D’abord, les motomarines ne sont pas vraiment conçues pour la basse vitesse. C’est pour cette griserie de vitesse qu’on se les procure et pour y accomplir les plus incroyables pirouettes et voltiges. Elles sont devenues très populaires. Comme elles ont peu de tirants d’eau, elles peuvent s’aventurer un peu partout sur un plan d’eau. Et on le fait. Ce qui peut facilement compliquer la vie de planchistes ou de kayakistes, et de pas seulement qu’eux.

Le conseiller municipal Pierre Montreuil, qui est aussi président du comité de mobilité durable et de sécurité routière de la Ville, a parlé de réglementations à venir plus sévères sur la rivière. Il est même allé jusqu’à dire: «Pas de vagues».

Ça serait impossible pour les wakeboards, aussi en hausse de popularité auprès des jeunes adultes, avec projection puissante de musique à bord et esprit fêtard. Les wakes ont été conçus pour produire une forte vague à l’arrière afin d’y faire surfer celui que l’on tracte, comme autrefois on le faisait de skieurs nautiques.

On les voit peu dans le fleuve, mais beaucoup dans la rivière où ils transportent l’ambiance disco.

Si on en arrive à «pas de vagues», cela équivaudrait à leur expulsion de ce bras de rivière.

Est-ce que cela serait possible pour les autres embarcations motorisées? Peu de problèmes à entrevoir avec les pontons. Mais même au ralenti, beaucoup d’embarcations, comme les «cruisers» font un peu de vagues. Même si ceux-ci, par sens civique, s’éloignent en général des adeptes du canot et du kayak, leurs vagues ne meurent pas rapidement.

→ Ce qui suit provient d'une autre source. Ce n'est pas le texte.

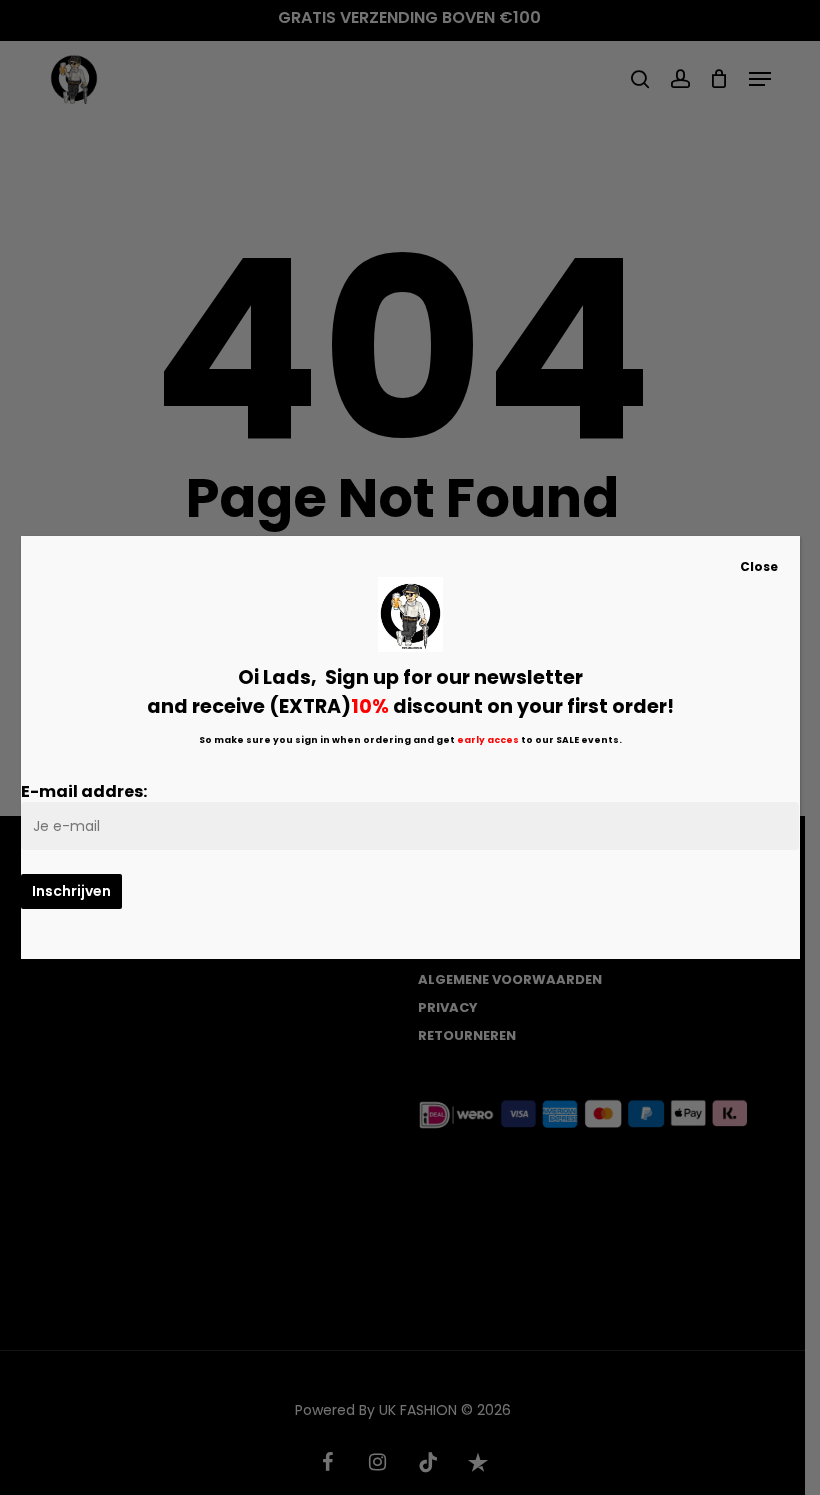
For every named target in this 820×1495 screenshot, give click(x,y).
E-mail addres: (84, 791)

En fait, pour faire en sorte que la rivière reste calme, qu’elle perde les allures d’autoroute nautique qu’elle prend de plus en plus souvent, ce serait d’abaisser la vitesse autorisée à 10 kilomètres ou moins... comme dans le parc national des îles de Boucherville.

C’est probablement le modèle qu’a en tête le conseiller Montreuil qui a avoué vendredi que certains ne détesteraient pas transformer le delta en réserve verte...

Les embarcations motorisées ne sont pas exclues à Boucherville, mais elles doivent glisser très délicatement sur les bras d’eau autorisés.

La différence, c’est qu’à Boucherville, les canaux qui accueillent les plaisanciers sont relativement courts.

Entre l’embouchure de la rivière Saint-Maurice et la plage aux chiens, on doit compter entre cinq et six kilomètres. Même en s’en tenant à la protection du couloir des kayakistes, cela fait trois kilomètres à tenir presque morte la manette des gaz. C’est dur pour les impatients et c’est impossible pour les écervelés qui veulent épater la galerie.

Ça pourrait faire des vagues ce «pas de vagues», d’autant que beaucoup de membres de la marina de Trois-Rivières, qui vient de traverser une longue et laborieuse négociation pour enfin renouveler son bail, se demandent si on n’envisage pas éventuellement de les faire sortir de l’île.

Tout ce qui est motorisé... même les voiliers ont un moteur. L’élimination de l’aire d’entreposage des bateaux va justement en éliminer un certain nombre, les plus grosses embarcations.

Y a-t-il un agenda en ce sens, plus ou moins caché, à l’hôtel de ville? Ne posons pas trop fort la question.

Entre-temps, il faudra quand même régler le problème de la rivière Saint-Maurice. Avec une nouvelle marina à Trois-Rivières sur Saint-Laurent, l’agrandissement projeté de celle du Quai des Brasseurs, à Sainte-Angèle-de-Laval, et la multiplication prévisible des pratiques nautiques, il va y en avoir du trafic sur la rivière.

La rendre fréquentable à tous, c’est tout un défi.

Coup de cœur: On pourrait souhaiter bonne fête aux Américains, mais on va plutôt la souhaiter aux Trifluviennes et Trifluviens dont c’est aussi la fête.

Coup de griffe: Connaissez-vous quelqu’un qui n’aurait pas touché de PCU ou d’une quelconque aide financière fédérale? Si c’est le cas, prière de le faire savoir au PM du Canada.